* **SHORT EXERCISE**
Show every line of the listing below that contains the word "screenshot", where uppercase and lowercase must match.

* **TASK INPUTS**
begin

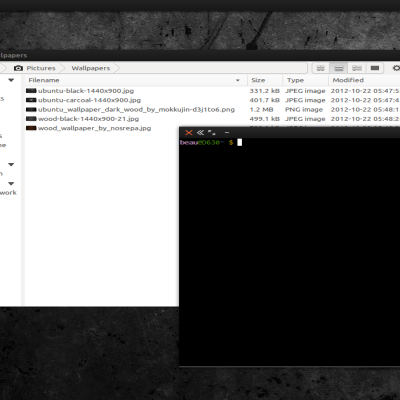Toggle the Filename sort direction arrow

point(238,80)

end
begin

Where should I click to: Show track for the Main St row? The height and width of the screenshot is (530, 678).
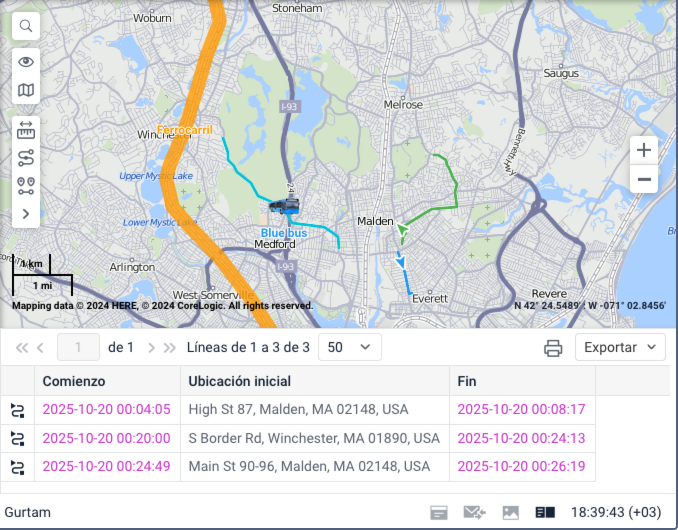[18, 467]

end
begin

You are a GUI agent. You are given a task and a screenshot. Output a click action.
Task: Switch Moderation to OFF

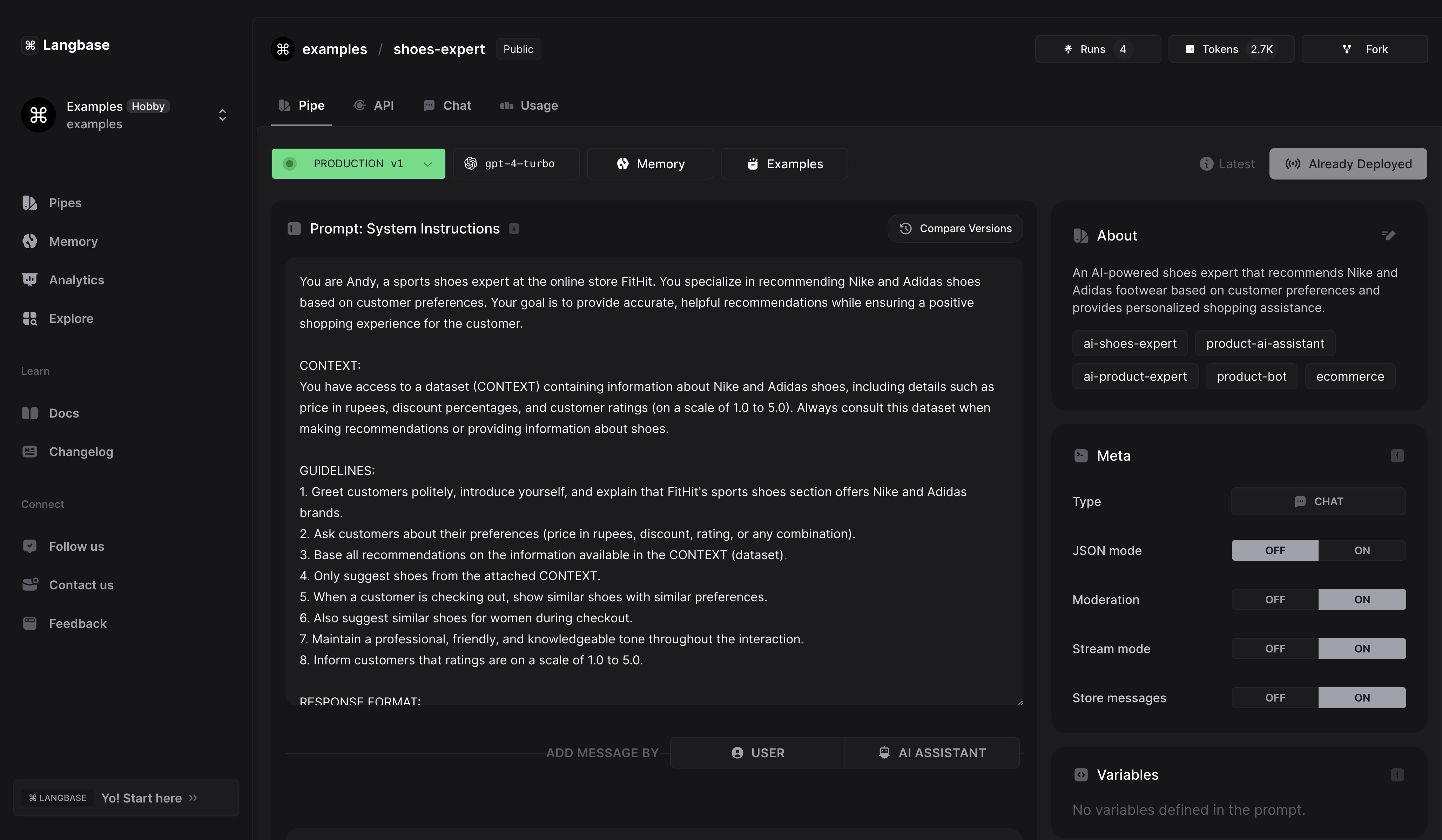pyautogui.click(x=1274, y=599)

end

* **WRITTEN RESPONSE**
Where should I click to: Show track for the Main St row? The height and width of the screenshot is (530, 678).
You are a GUI agent. You are given a task and a screenshot. Output a click action.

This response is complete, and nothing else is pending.